P.S. Another gripe I have is Apple thinking that pro users are only photographers and video editors...
That isn't true. It is a mindset that is propagated more so by forums like this one than in reality.
"...we’ve been talking to Mac Pro users – and the rest of the pro users: iMac users, MacBook Pro users. ... A growing group for us is software developers. ... I think if you use Xcode downloads as a metric, it’s possible software developers are actually our largest pro audience. It’s growing very quickly, its been fantastic. ..."
https://techcrunch.com/2017/04/06/t...-john-ternus-on-the-state-of-apples-pro-macs/
Apple also knows that there is "pro" software other than there own that covers broader ranges than what Apple covers itself ( writing , diagnostic , etc. ). There is a subset in Video area that has a strategic roadmap mismatch with CUDA focus, but that isn't the entire scope of "pro software" in their scope.

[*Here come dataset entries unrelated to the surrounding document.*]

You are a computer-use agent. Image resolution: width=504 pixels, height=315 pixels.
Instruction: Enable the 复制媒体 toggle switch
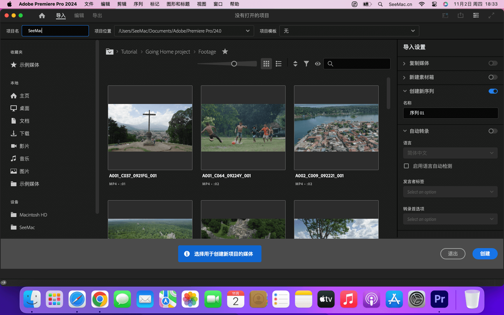click(493, 63)
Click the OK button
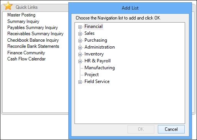The width and height of the screenshot is (197, 140). pyautogui.click(x=141, y=129)
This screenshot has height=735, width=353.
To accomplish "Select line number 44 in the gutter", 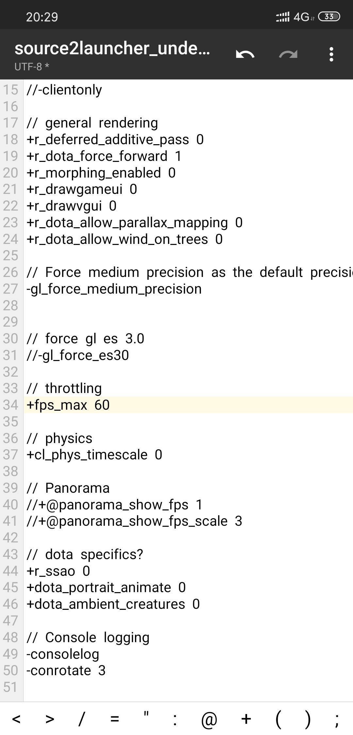I will click(10, 571).
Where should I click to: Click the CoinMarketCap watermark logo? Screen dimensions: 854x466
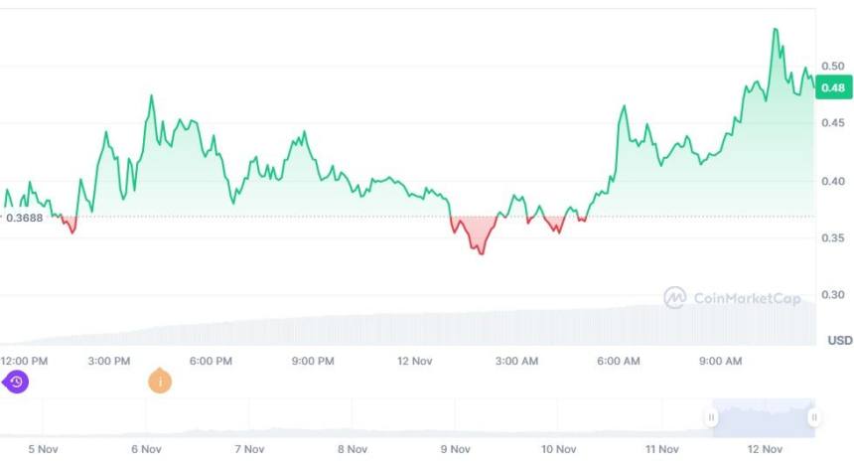coord(675,297)
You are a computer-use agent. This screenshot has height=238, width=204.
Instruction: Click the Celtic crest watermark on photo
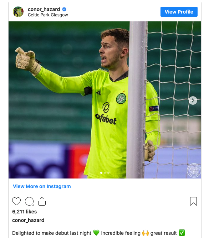194,170
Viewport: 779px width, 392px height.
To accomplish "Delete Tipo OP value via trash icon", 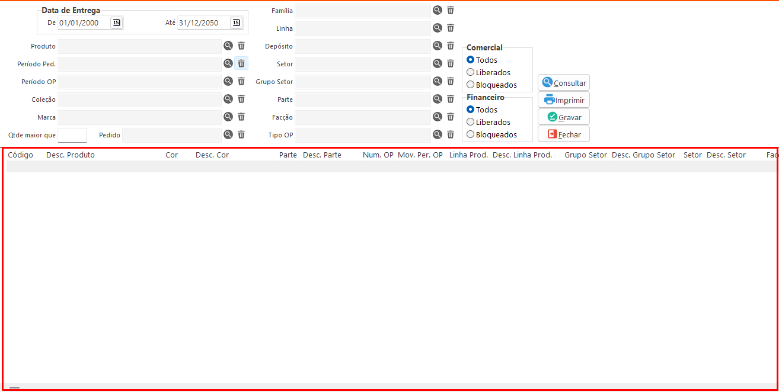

Apple spend more time and resources ( e.g., their "pro focus group") on the intermix of Macs and Logic/FCP because Logic and FCP are their products. If they don't spend time optimizing them who is? That's their responsibility (and revenue source).
The only highly trendy "pro" category that Apple largely avoids is the "pro gamer" folks. There are some "supercomputer" 'pro' stuff they don't particularly cater to either, but the vast amount of the moaning and groan in these forums actually is in the a/v subsection of the pro market.
The flexibility and strength of a UNIX like OS offers incredible opportunities for data science and analysis in pretty much any scientific professional environment where people need more than compromised laptops or all-in-one designs. Linux is great but it requires a lot of fiddling and maintenance.
Being POSIX (UNIX) complaint means there is portability aspects. UNIX isn't particularly essential (strength) to data science. That is just where the 'bigger iron'/'bigger cluster' tools are.
[doublepost=1539793225][/doublepost]
I keep telling people that they're in love with the thermal core and are way overthinking this thing.
Highly unlikely for the next Mac Pro since they openly named it as a limitation. The GPU and CPU on the iMac Pro are highly decoupled from one another. If they were so manically in love with the concept they would have been liklely to repeat it there. They did not. Haven't on the MBP design updates either. There is exceedingly little evidence to back up this claim.
The overthinking is far more in that widely complex and contrived explanations for the delay. It is extremely likely there is no new Mac Pro probably because they were not substantively working on one. Second, because building an Apple product from scratch takes a time frame on the order of 18-24 months not the 3-8 months ones folks arm flap about. The iPhones ? 18-24. They come every 12 because the process is process is multiple pipelined. The SoCs ... same thing. if Apple halted those to a standstill and then started them back up from scratch ... same 'delay' would ensue.
The Mojave + Metal GPUs in a Mac 5,1 don't generally have boot screens and have limited Windows bootcamp support. Slap something together and ship is viable as a "stopgap"/"life raft" product on the verge of falling into the Obsolete bucket, that isn't going to meet the "new, best ever" product metric for Apple.
There is likely to be some custom aspects to the system but that isn't necessarily overthinking. Simply assuming the same design parameters from similar systems 10 years ago isn't really 'thinking' about them at all.